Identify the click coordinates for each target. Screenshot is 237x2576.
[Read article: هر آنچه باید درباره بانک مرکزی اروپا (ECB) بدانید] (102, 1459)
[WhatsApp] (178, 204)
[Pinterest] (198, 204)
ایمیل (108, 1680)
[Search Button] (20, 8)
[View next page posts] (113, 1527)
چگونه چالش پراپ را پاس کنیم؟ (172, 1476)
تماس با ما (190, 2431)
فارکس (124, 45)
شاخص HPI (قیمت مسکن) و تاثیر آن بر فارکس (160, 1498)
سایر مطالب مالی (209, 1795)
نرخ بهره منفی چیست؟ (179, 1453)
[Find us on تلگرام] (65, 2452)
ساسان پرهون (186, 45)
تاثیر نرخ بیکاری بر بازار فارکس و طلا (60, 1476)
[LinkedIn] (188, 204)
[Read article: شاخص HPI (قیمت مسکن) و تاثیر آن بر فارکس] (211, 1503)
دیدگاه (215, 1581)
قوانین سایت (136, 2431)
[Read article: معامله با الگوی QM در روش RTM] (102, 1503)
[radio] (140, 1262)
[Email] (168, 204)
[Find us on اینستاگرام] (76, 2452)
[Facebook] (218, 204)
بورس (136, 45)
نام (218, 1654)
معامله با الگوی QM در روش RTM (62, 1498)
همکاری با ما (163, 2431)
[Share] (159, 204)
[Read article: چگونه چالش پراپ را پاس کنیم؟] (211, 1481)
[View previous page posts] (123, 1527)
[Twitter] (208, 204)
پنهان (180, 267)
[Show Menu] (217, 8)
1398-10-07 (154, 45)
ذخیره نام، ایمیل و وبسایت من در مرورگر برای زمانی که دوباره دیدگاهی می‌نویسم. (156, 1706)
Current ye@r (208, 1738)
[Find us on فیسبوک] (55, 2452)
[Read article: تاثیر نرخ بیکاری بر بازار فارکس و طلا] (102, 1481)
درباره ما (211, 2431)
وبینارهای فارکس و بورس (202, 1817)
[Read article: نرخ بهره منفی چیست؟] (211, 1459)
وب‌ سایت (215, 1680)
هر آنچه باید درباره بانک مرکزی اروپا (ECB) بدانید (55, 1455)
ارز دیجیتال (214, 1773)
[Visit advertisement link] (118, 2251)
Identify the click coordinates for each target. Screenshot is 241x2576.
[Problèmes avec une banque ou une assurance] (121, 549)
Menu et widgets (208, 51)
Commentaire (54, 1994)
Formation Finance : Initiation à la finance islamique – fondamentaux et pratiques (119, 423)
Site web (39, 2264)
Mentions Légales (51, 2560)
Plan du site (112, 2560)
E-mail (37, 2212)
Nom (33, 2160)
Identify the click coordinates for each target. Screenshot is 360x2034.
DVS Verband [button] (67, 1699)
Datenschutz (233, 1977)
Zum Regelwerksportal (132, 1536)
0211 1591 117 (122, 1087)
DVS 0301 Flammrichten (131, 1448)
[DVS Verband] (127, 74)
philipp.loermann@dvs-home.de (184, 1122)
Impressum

→ YOUR TASK
Each record, from first to last, should be returned verbatim.

→ SOLUTION BELOW
Identify the click coordinates for each target. Screenshot is 237x2576.
[Read article: هر آنچه باید درباره بانک مرکزی اروپا (ECB) بدانید] (102, 1459)
[WhatsApp] (178, 204)
[Pinterest] (198, 204)
ایمیل (108, 1680)
[Search Button] (20, 8)
[View next page posts] (113, 1527)
چگونه چالش پراپ را پاس کنیم؟ (172, 1476)
تماس با ما (190, 2431)
فارکس (124, 45)
شاخص HPI (قیمت مسکن) و تاثیر آن بر فارکس (160, 1498)
سایر مطالب مالی (209, 1795)
نرخ بهره منفی چیست؟ (179, 1453)
[Find us on تلگرام] (65, 2452)
ساسان پرهون (186, 45)
تاثیر نرخ بیکاری بر بازار فارکس و طلا (60, 1476)
[LinkedIn] (188, 204)
[Read article: شاخص HPI (قیمت مسکن) و تاثیر آن بر فارکس] (211, 1503)
دیدگاه (215, 1581)
قوانین سایت (136, 2431)
[Read article: معامله با الگوی QM در روش RTM] (102, 1503)
[radio] (140, 1262)
[Email] (168, 204)
[Find us on اینستاگرام] (76, 2452)
[Facebook] (218, 204)
بورس (136, 45)
نام (218, 1654)
معامله با الگوی QM در روش RTM (62, 1498)
همکاری با ما (163, 2431)
[Share] (159, 204)
[Read article: چگونه چالش پراپ را پاس کنیم؟] (211, 1481)
[View previous page posts] (123, 1527)
[Twitter] (208, 204)
پنهان (180, 267)
[Show Menu] (217, 8)
1398-10-07 (154, 45)
ذخیره نام، ایمیل و وبسایت من در مرورگر برای زمانی که دوباره دیدگاهی می‌نویسم. (156, 1706)
Current ye@r (208, 1738)
[Find us on فیسبوک] (55, 2452)
[Read article: تاثیر نرخ بیکاری بر بازار فارکس و طلا] (102, 1481)
درباره ما (211, 2431)
وبینارهای فارکس و بورس (202, 1817)
[Read article: نرخ بهره منفی چیست؟] (211, 1459)
وب‌ سایت (215, 1680)
هر آنچه باید درباره بانک مرکزی اروپا (ECB) بدانید (55, 1455)
ارز دیجیتال (214, 1773)
[Visit advertisement link] (118, 2251)
Identify the click coordinates for each target. Screenshot is 241x2576.
[Problèmes avec une banque ou une assurance] (121, 549)
Menu et widgets (208, 51)
Commentaire (54, 1994)
Formation Finance : Initiation à la finance islamique – fondamentaux et pratiques (119, 423)
Site web (39, 2264)
Mentions Légales (51, 2560)
Plan du site (112, 2560)
E-mail (37, 2212)
Nom (33, 2160)
Identify the click coordinates for each target. Screenshot is 360x2034.
DVS Verband [button] (67, 1699)
Datenschutz (233, 1977)
Zum Regelwerksportal (132, 1536)
0211 1591 117 (122, 1087)
DVS 0301 Flammrichten (131, 1448)
[DVS Verband] (127, 74)
philipp.loermann@dvs-home.de (184, 1122)
Impressum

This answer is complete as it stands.